The Assessment of Complications After Major Abdominal Surgery: A Comparison of Two Scales.

机构信息

Intensive Care Unit, Clinical Center of Serbia, Clinic for Digestive Surgery, Belgrade, Serbia; School of Medicine, University of Belgrade, Belgrade, Serbia.

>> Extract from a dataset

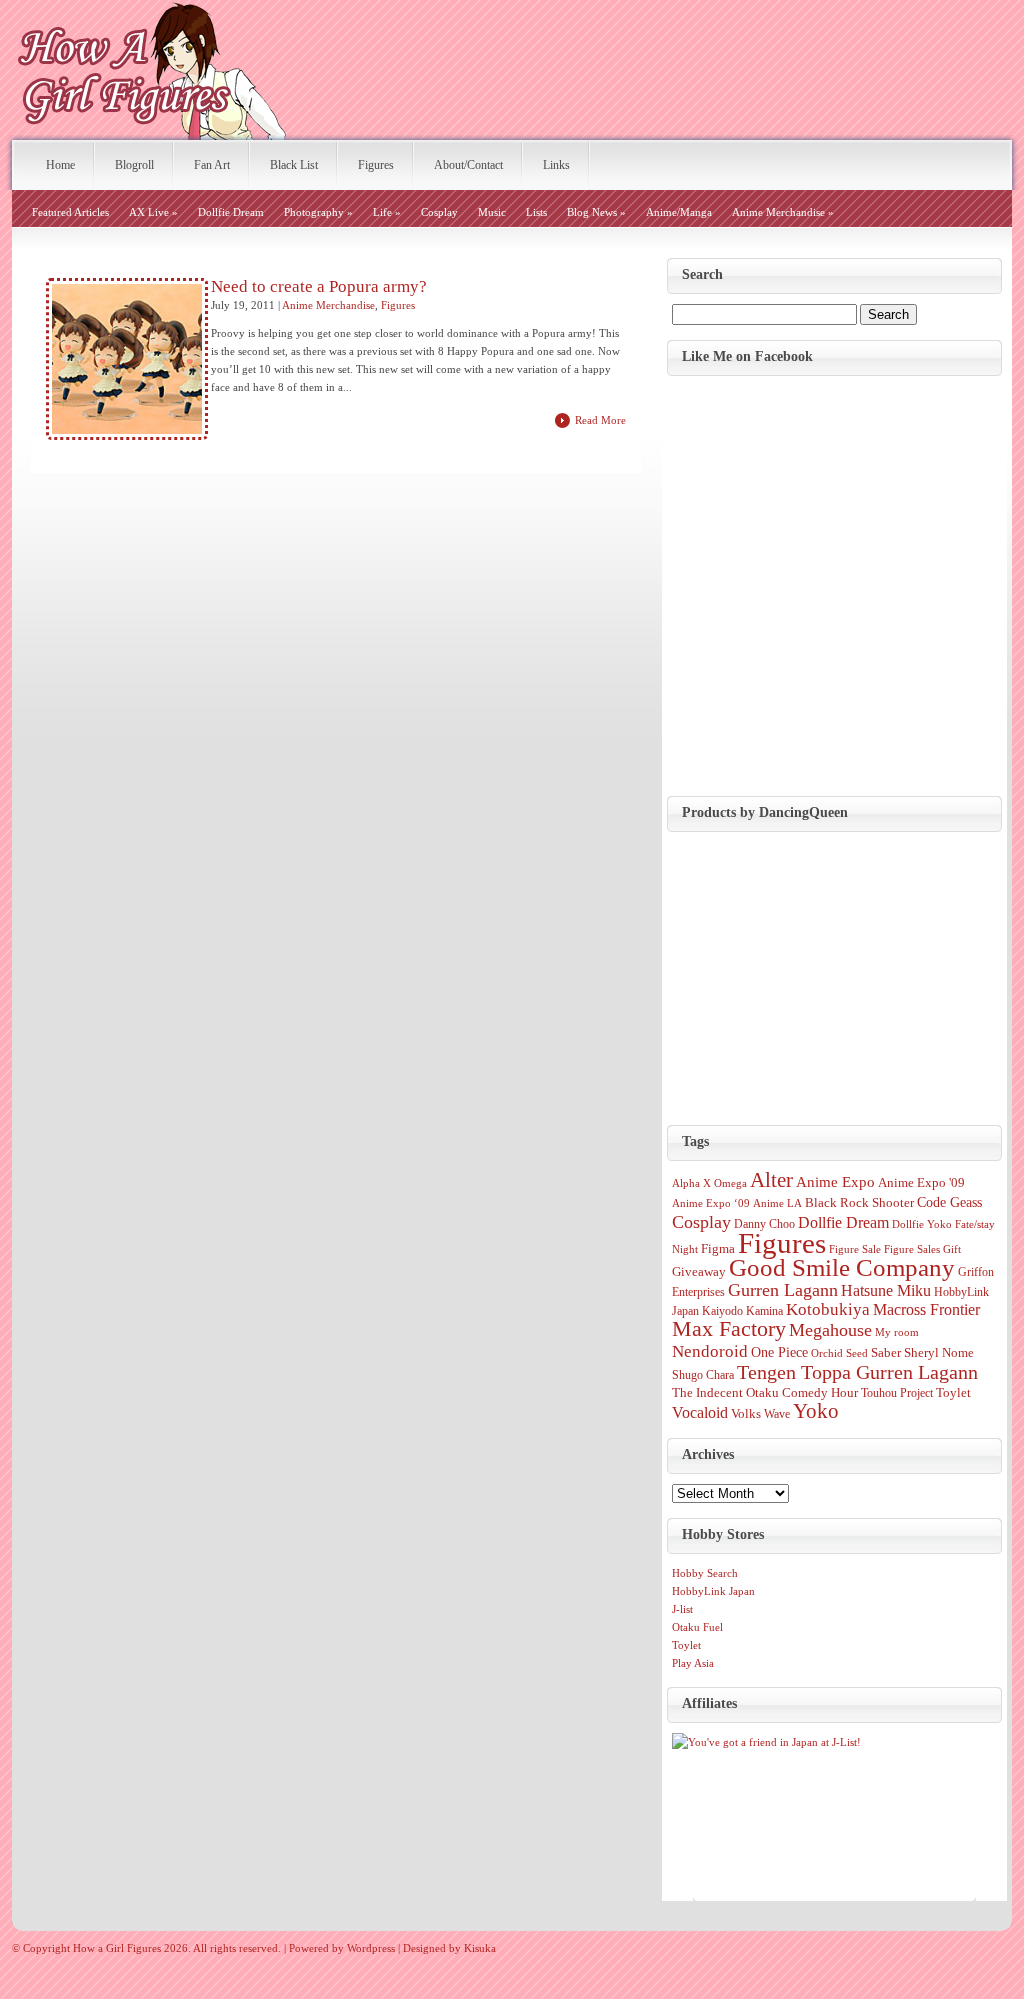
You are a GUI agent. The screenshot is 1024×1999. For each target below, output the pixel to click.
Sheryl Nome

H.Milton Stewart School of Industrial & Systems Engineering, Institute of Technology, Atlanta, Georgia, USA.

出版信息

J Surg Res. 2020 Mar;247:397-405. doi: 10.1016/j.jss.2019.10.003. Epub 2019 Oct 29.

Abstract

BACKGROUND

An accurate and reproducible method for the evaluation of postoperative morbidity is essential for a valid assessment of the outcomes of surgery. However, there is still no consensus on reporting of complications. The Clavien-Dindo classification (CDC) of complications is a validated system which reports only the most severe complication. The Comprehensive Complication Index (CCI) is a novel scale designed to capture the overall burden of complications. The aim of our study is to validate and compare the CDC and the CCI in the setting of high-risk surgical patients in whom multiple complications are common.

METHODS

A prospective, observational study analyzed 206 high-risk adult patients undergoing major abdominal surgery. Each postoperative complication was recorded until discharge or readmission within 30 days. The severity of complications was graded with the CDC, and the CCI was calculated subsequently. Correlations of the CDC and the CCI with hospitalization indicators and functional activity on discharge were assessed and compared.

RESULTS

A total of 424 complications occurred in 125 (60.7%) patients. The median CCI for the cohort was 20.9 (0-44.9). CD grade II was the most frequent among patients with complications (62/125; 49.6%). The CCI and the CDC have shown a strong correlation (r = 0.969, P < 0.01). Both scales strongly correlated with the parameters of hospitalization, but the CCI showed a stronger correlation to the intensive care unit length of stay (LOS; 0.670 versus 0.628, P < 0.001), postoperative LOS (0.652 versus 0.630, P = 0.041), and prolonged intensive care unit LOS (0.604 versus 0.555, P < 0.001). The median CCI and the highest CD grade were significantly different respective to the functional activity on discharge (P < 0.001).

CONCLUSIONS

The CDC and the CCI are the effective methods for reporting of complications after major abdominal surgery. The CCI is a more accurate scale for use in high-risk patients and correlates better with the postoperative LOS.

摘要

背景

对于手术结果的有效评估,准确且可重复的术后发病率评估方法至关重要。但是,目前对于并发症的报告仍没有达成共识。并发症的 Clavien-Dindo 分级(CDC)是一种经过验证的系统,仅报告最严重的并发症。综合并发症指数(CCI)是一种新颖的量表,旨在捕捉并发症的整体负担。我们的研究目的是验证和比较在常见多种并发症的高危手术患者中,CDC 和 CCI 的作用。

方法

前瞻性观察性研究分析了 206 例接受大型腹部手术的高危成年患者。记录每位术后并发症,直至出院或 30 天内再次入院。使用 CDC 对并发症的严重程度进行分级,随后计算 CCI。评估并比较了 CDC 和 CCI 与住院指标和出院时功能活动的相关性。

结果

125 例(60.7%)患者共发生 424 种并发症。队列的中位 CCI 为 20.9(0-44.9)。有并发症的患者中 CD 分级 II 最为常见(62/125;49.6%)。CCI 和 CDC 之间存在很强的相关性(r=0.969,P<0.01)。两种量表均与住院相关参数强烈相关,但 CCI 与 ICU 住院时间(LOS)的相关性更强(0.670 与 0.628,P<0.001)、术后 LOS(0.652 与 0.630,P=0.041)和延长的 ICU LOS(0.604 与 0.555,P<0.001)。CCI 的中位数和最高 CD 分级与出院时的功能活动显著不同(P<0.001)。

结论

CDC 和 CCI 是报告大型腹部手术后并发症的有效方法。CCI 是高危患者中更准确的量表,与术后 LOS 的相关性更好。